Mindy Kaling wrote in Flick Chicks, her sage New Yorker essay from 2011 on the romcom, “I regard romantic comedies as a subgenre of sci-fi, in which the world operates according to different rules than my regular human world.”

These are words to live by. Done well, the enormous apartments and well-appointed kitchens that define the filmed romance must be treated with the same deference afforded to Ken Adam’s production designs for Dr Strangelove. Justin Baldoni’s adaptation of Colleen Hoover’s hugely popular book It Ends With Us exists in Kaling’s sci-fi space. Chance encounters lead to more chance encounters. Conveniently wealthy pals (including Jenny Slate) buy dinner and drinks.

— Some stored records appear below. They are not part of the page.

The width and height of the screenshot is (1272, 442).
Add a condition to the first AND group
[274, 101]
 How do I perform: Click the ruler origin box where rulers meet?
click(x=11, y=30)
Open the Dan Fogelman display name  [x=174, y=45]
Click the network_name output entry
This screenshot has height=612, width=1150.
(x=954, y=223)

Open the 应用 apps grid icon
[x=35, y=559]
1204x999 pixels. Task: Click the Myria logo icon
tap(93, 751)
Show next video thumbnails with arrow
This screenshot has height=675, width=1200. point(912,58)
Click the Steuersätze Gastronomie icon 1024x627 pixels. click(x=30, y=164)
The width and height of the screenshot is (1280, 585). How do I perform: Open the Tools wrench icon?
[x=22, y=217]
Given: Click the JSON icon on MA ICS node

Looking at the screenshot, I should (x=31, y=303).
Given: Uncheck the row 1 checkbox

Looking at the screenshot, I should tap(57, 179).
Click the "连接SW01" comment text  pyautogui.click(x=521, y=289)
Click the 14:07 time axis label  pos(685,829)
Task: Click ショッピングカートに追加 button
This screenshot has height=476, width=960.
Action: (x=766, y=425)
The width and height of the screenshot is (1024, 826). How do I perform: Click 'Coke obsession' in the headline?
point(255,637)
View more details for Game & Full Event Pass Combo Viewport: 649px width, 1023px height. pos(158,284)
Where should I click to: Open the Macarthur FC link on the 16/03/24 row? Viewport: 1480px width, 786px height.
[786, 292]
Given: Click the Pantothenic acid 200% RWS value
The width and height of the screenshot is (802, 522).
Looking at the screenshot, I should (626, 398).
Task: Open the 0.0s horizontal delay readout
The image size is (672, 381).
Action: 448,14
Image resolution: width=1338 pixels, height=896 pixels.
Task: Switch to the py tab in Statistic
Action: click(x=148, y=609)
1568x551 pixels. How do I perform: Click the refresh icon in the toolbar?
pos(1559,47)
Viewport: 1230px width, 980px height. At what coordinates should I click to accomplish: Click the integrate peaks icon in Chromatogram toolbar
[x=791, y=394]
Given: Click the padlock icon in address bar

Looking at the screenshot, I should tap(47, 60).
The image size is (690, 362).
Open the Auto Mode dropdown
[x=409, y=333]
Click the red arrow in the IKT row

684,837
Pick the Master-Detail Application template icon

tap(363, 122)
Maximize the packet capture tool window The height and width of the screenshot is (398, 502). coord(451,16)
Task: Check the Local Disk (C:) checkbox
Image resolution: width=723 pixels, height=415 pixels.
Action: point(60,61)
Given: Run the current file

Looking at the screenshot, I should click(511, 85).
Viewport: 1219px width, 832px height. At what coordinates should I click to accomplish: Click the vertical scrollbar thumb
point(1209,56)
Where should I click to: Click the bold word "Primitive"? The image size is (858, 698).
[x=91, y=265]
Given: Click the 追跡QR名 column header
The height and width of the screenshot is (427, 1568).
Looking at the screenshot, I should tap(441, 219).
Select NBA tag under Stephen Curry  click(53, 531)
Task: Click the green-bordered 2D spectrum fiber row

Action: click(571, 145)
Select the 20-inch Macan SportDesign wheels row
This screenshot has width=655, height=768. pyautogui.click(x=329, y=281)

The film’s heroine, Lily Boom (played by an ornately styled Blake Lively), is not just a florist; she’s the creator of ravishingly beautiful horticultural arrangements. Her love interest, Ryle (effectively played by a double-jobbing Baldoni), is not just a neurosurgeon; he’s a ripped, impossibly charming neurosurgeon. Even the film’s superbly named homeless character, Atlas Corrigan, is a glamourpuss.

Here’s the rub. For all the meet-cute romance, this is not a romcom: it’s a drama about the intergenerational nature of domestic violence.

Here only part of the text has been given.